Now that Mrs. Aguilar only lacks clinical hours for the nurse practitioner program, she combines her efforts with her doctoral research at the sleep lab at UT Southwestern in Dallas. She said she often scouts out good sleep study subjects while she is in Dallas on Thursdays doing nurse practitioner hours.
Generally, Mrs. Aguilar flies to Dallas. If she has to make more than one trip a week to the Arlington-D/FW area, she drives her 1990 Chrysler Fifth Avenue, which has 197,000 miles on it, to save money.
Since there is not a particular clinic at which students must complete their clinical hours, Mrs. Aguilar also does her remaining 270 hours of nurse practitioner work in her hometown of Odessa, about 353 miles from the Arlington-D/FW area.
On Tuesdays and Saturdays, Mrs. Aguilar teaches nursing in Odessa at a satellite campus of Texas Tech University. She said Tech has been very supportive of her ambition as long as she doesn't neglect her students. The class she teaches is set up for people who already work as nurses, so it is very flexible, she said.
She would not be able to afford to travel across Texas and participate in so many activities if she did not have the support of the American Nurses Association Ethnic Minority Fellowship Program, Mrs. Aguilar said. At the height of her travel three years ago, she was receiving $10,000 from the fellowship. Now that her schedule is winding down, the money has been scaled back proportionately, she said.
Mrs. Aguilar said she is not a stranger to a long commute. "I earned a master's in counseling from the University of Texas of the Permian Basin and a nursing master's from the University of Texas at El Paso while living in Odessa," she said. "Being a commuting student was nothing new. I knew what to expect."
A mother of three, Mrs. Aguilar said the tremendous expense, both financially and personally, are worth it to achieve her goals.
"I have spent many a weekend sleeping in the sleep lab," she said. "I have to be here to interpret for some of the Mexican-American subjects who don't speak English. And God bless my husband - he has actually driven in with me and slept at the lab to be there with me - trying to keep this relationship together. All this has definitely been a family effort."

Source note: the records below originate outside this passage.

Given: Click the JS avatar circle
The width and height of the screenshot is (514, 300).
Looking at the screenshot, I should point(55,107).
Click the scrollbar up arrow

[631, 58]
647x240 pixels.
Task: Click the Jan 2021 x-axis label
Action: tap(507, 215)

Mrs. Aguilar's two sons attend UTA and let their mom crash at their apartment every once in a while, she said. Sometimes, her husband and daughter drive to Arlington so the whole family can visit, she said.
What the 51-year-old wants to do when she "grows up" is fuse her sleep research and psychiatric nurse practitioner education. As a Mexican-American, her doctoral research is personally very important to her, Mrs. Aguilar said.
"People who are depressed have very poor quality of sleep," she said. "It affects your memory, ability to concentrate, decision-making, energy levels - it permeates your life. That could relate to the way people perform. I'm specifically looking at Mexican-Americans because there is nothing that looks at the neurology of depressed Mexican-Americans."
With a sigh of relief, Mrs. Aguilar said the beginning of the end of the craziness will come in December, when she finishes the nurse practitioner program. She is halfway done with her doctoral research in the sleep lab with about a year left.
Mrs. Aguilar said now that she's come this far, she won't let anything stand in the way of accomplishing her dreams.
"When I start feeling tired, I just stop that negative behavior and remind myself of my goals and of what I have accomplished," she said. "When I stop and reflect, it gives me another boost. Sometimes I don't know how I have done it. I'm had tremendous support from UTSA, UTA and the sleep lab. They've really rooted for me."